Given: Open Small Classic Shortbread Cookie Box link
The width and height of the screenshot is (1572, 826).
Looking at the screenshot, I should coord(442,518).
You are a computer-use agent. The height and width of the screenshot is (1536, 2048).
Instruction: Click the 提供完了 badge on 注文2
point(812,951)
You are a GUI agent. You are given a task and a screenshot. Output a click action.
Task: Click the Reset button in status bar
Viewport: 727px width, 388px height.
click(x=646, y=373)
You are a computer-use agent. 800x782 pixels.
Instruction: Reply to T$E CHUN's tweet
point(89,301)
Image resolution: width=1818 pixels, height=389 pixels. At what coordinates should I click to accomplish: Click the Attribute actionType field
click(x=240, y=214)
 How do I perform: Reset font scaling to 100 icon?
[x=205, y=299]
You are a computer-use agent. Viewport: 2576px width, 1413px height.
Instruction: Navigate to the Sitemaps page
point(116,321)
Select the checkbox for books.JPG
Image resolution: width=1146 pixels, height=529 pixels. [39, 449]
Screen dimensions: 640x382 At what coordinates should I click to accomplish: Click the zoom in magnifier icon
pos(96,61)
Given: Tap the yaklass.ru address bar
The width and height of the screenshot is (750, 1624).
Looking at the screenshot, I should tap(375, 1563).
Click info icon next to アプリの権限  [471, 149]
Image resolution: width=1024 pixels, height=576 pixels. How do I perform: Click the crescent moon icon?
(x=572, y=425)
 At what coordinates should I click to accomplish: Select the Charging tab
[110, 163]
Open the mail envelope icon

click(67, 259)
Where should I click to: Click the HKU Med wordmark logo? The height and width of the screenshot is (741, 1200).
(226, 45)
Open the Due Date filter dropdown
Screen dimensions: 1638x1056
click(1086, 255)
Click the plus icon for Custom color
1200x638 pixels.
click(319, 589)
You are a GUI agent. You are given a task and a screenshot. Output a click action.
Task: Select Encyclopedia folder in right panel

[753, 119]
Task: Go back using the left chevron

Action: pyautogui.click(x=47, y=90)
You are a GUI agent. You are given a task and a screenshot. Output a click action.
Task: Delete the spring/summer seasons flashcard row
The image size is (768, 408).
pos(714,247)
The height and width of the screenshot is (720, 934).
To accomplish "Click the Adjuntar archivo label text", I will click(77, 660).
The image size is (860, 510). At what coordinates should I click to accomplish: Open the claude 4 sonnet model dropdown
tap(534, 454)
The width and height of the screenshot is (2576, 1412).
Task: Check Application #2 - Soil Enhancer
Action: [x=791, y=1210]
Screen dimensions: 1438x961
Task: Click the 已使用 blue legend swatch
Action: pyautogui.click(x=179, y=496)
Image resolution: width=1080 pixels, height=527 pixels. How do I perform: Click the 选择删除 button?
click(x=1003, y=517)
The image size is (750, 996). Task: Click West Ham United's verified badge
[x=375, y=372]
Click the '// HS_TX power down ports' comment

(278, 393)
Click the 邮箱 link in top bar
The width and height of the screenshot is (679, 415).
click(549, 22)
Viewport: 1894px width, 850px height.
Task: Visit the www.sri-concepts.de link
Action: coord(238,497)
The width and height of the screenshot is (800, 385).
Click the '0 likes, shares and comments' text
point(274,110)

• • •

### WORK REQUIRED:
Rewrite all the data above as a numbered list with one entry per line, and skip the blank lines.

### THE COMPLETED TASK:
1. Given: Open Small Classic Shortbread Cookie Box link
2. The width and height of the screenshot is (1572, 826).
3. Looking at the screenshot, I should coord(442,518).
4. You are a computer-use agent. The height and width of the screenshot is (1536, 2048).
5. Instruction: Click the 提供完了 badge on 注文2
6. point(812,951)
7. You are a GUI agent. You are given a task and a screenshot. Output a click action.
8. Task: Click the Reset button in status bar
9. Viewport: 727px width, 388px height.
10. click(x=646, y=373)
11. You are a computer-use agent. 800x782 pixels.
12. Instruction: Reply to T$E CHUN's tweet
13. point(89,301)
14. Image resolution: width=1818 pixels, height=389 pixels. At what coordinates should I click to accomplish: Click the Attribute actionType field
15. click(x=240, y=214)
16.  How do I perform: Reset font scaling to 100 icon?
17. [x=205, y=299]
18. You are a computer-use agent. Viewport: 2576px width, 1413px height.
19. Instruction: Navigate to the Sitemaps page
20. point(116,321)
21. Select the checkbox for books.JPG
22. Image resolution: width=1146 pixels, height=529 pixels. [39, 449]
23. Screen dimensions: 640x382 At what coordinates should I click to accomplish: Click the zoom in magnifier icon
24. pos(96,61)
25. Given: Tap the yaklass.ru address bar
26. The width and height of the screenshot is (750, 1624).
27. Looking at the screenshot, I should tap(375, 1563).
28. Click info icon next to アプリの権限  [471, 149]
29. Image resolution: width=1024 pixels, height=576 pixels. How do I perform: Click the crescent moon icon?
30. (x=572, y=425)
31.  At what coordinates should I click to accomplish: Select the Charging tab
32. [110, 163]
33. Open the mail envelope icon
34. click(67, 259)
35. Where should I click to: Click the HKU Med wordmark logo? The height and width of the screenshot is (741, 1200).
36. (226, 45)
37. Open the Due Date filter dropdown
38. Screen dimensions: 1638x1056
39. click(1086, 255)
40. Click the plus icon for Custom color
41. 1200x638 pixels.
42. click(319, 589)
43. You are a GUI agent. You are given a task and a screenshot. Output a click action.
44. Task: Select Encyclopedia folder in right panel
45. [753, 119]
46. Task: Go back using the left chevron
47. Action: pyautogui.click(x=47, y=90)
48. You are a GUI agent. You are given a task and a screenshot. Output a click action.
49. Task: Delete the spring/summer seasons flashcard row
50. The image size is (768, 408).
51. pos(714,247)
52. The height and width of the screenshot is (720, 934).
53. To accomplish "Click the Adjuntar archivo label text", I will click(77, 660).
54. The image size is (860, 510). At what coordinates should I click to accomplish: Open the claude 4 sonnet model dropdown
55. tap(534, 454)
56. The width and height of the screenshot is (2576, 1412).
57. Task: Check Application #2 - Soil Enhancer
58. Action: [x=791, y=1210]
59. Screen dimensions: 1438x961
60. Task: Click the 已使用 blue legend swatch
61. Action: pyautogui.click(x=179, y=496)
62. Image resolution: width=1080 pixels, height=527 pixels. How do I perform: Click the 选择删除 button?
63. click(x=1003, y=517)
64. The image size is (750, 996). Task: Click West Ham United's verified badge
65. [x=375, y=372]
66. Click the '// HS_TX power down ports' comment
67. (278, 393)
68. Click the 邮箱 link in top bar
69. The width and height of the screenshot is (679, 415).
70. click(549, 22)
71. Viewport: 1894px width, 850px height.
72. Task: Visit the www.sri-concepts.de link
73. Action: coord(238,497)
74. The width and height of the screenshot is (800, 385).
75. Click the '0 likes, shares and comments' text
76. point(274,110)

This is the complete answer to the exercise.